▶ Exercise objective: Only the lines from the start of the entries through the line with "Screen dimensions: 840x1456" are wanted; please output them exactly.

▶ Extracted data:
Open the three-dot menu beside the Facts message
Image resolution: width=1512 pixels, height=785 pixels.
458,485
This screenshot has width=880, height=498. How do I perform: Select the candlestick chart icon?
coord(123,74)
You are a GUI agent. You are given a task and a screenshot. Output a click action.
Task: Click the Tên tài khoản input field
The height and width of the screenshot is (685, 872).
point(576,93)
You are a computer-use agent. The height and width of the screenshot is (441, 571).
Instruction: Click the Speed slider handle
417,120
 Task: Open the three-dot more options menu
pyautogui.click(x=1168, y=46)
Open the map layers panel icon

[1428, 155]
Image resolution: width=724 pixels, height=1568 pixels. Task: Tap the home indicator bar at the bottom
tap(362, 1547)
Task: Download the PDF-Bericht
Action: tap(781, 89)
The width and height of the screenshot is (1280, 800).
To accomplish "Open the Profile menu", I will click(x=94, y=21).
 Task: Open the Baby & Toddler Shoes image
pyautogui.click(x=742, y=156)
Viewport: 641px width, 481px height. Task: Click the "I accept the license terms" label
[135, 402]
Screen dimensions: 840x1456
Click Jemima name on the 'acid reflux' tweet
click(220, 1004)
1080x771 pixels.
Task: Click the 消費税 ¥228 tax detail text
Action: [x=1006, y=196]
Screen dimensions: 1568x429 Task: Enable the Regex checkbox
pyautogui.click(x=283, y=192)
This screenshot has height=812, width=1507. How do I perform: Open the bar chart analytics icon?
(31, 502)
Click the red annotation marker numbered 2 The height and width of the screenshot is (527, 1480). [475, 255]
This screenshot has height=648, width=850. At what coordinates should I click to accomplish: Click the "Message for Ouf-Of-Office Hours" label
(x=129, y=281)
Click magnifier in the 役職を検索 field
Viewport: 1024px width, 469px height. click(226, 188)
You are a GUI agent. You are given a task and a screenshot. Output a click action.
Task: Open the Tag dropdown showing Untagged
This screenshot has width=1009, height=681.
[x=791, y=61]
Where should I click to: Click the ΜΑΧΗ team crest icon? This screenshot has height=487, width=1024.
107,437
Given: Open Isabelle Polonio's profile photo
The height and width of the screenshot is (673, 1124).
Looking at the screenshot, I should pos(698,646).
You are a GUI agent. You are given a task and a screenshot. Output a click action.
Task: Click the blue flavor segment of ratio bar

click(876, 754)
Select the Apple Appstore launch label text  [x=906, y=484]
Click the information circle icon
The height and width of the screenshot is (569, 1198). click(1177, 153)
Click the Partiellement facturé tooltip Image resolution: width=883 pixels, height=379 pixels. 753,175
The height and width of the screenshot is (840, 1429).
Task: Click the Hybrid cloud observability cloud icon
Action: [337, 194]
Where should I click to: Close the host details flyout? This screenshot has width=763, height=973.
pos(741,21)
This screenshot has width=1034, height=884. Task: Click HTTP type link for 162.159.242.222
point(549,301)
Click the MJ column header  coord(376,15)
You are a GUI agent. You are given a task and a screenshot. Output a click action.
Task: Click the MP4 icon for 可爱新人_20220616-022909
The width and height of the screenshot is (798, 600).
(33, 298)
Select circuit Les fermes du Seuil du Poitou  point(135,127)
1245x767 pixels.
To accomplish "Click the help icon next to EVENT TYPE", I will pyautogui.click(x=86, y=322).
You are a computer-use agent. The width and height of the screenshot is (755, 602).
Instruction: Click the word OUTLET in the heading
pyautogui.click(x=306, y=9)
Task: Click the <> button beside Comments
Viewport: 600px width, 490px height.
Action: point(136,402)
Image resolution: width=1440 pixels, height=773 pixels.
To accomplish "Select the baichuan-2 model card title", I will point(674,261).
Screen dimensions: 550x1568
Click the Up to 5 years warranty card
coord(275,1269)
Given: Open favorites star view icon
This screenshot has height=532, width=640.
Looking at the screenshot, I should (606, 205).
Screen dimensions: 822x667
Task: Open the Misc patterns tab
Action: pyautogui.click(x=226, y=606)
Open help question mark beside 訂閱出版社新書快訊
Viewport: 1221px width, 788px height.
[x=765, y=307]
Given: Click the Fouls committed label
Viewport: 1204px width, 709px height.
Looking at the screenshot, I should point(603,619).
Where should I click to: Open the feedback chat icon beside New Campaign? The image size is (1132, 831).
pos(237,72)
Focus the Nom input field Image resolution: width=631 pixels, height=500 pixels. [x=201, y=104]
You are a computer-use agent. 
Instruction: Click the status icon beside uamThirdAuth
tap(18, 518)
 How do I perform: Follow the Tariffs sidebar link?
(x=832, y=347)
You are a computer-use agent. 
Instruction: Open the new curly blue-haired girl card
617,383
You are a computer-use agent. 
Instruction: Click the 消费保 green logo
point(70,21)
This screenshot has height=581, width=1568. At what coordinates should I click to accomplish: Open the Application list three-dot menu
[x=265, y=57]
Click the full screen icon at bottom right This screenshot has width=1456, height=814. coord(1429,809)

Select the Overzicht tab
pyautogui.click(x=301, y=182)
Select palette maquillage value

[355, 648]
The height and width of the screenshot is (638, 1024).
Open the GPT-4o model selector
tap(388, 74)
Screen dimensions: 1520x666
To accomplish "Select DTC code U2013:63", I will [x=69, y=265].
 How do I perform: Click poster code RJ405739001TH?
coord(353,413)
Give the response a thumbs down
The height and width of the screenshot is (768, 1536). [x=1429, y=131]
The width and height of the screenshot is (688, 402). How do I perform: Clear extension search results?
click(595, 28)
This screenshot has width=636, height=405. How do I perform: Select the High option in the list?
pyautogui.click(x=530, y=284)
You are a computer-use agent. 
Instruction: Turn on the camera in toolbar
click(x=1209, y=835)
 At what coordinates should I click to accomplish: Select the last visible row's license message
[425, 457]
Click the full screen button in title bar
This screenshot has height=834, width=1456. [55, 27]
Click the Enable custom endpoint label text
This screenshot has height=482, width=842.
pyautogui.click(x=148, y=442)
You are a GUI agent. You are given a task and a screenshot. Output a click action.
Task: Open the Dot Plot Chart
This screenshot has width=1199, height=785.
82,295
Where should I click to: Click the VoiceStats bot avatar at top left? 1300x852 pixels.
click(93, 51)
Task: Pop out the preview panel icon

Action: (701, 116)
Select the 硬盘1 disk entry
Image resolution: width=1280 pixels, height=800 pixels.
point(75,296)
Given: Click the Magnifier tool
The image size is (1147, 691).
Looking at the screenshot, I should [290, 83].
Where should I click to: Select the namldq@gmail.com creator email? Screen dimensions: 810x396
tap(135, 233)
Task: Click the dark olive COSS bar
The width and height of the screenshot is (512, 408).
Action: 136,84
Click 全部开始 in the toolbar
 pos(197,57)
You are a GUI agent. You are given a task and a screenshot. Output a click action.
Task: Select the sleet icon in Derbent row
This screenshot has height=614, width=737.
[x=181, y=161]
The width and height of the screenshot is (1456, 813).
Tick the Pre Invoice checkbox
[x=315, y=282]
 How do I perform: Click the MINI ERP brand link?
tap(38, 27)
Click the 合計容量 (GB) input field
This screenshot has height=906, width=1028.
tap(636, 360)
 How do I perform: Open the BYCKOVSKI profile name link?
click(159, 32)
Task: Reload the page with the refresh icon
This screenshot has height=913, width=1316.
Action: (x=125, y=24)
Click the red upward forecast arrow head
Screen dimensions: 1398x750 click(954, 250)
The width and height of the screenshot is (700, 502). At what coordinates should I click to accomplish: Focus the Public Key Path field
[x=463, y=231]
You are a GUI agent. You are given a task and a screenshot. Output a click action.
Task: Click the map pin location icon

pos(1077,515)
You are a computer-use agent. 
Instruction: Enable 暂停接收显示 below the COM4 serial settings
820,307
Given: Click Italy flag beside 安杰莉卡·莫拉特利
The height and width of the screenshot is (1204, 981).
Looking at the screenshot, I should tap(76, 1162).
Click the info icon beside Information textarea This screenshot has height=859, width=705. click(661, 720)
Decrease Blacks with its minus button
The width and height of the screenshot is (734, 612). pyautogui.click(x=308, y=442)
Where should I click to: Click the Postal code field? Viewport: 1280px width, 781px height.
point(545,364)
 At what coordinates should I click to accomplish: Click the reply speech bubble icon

▶ Your response:
Open the three-dot menu beside the Facts message
Image resolution: width=1512 pixels, height=785 pixels.
458,485
This screenshot has width=880, height=498. How do I perform: Select the candlestick chart icon?
coord(123,74)
You are a GUI agent. You are given a task and a screenshot. Output a click action.
Task: Click the Tên tài khoản input field
The height and width of the screenshot is (685, 872).
point(576,93)
You are a computer-use agent. The height and width of the screenshot is (441, 571).
Instruction: Click the Speed slider handle
417,120
 Task: Open the three-dot more options menu
pyautogui.click(x=1168, y=46)
Open the map layers panel icon

[1428, 155]
Image resolution: width=724 pixels, height=1568 pixels. Task: Tap the home indicator bar at the bottom
tap(362, 1547)
Task: Download the PDF-Bericht
Action: tap(781, 89)
The width and height of the screenshot is (1280, 800).
To accomplish "Open the Profile menu", I will click(x=94, y=21).
 Task: Open the Baby & Toddler Shoes image
pyautogui.click(x=742, y=156)
Viewport: 641px width, 481px height. Task: Click the "I accept the license terms" label
[135, 402]
Screen dimensions: 840x1456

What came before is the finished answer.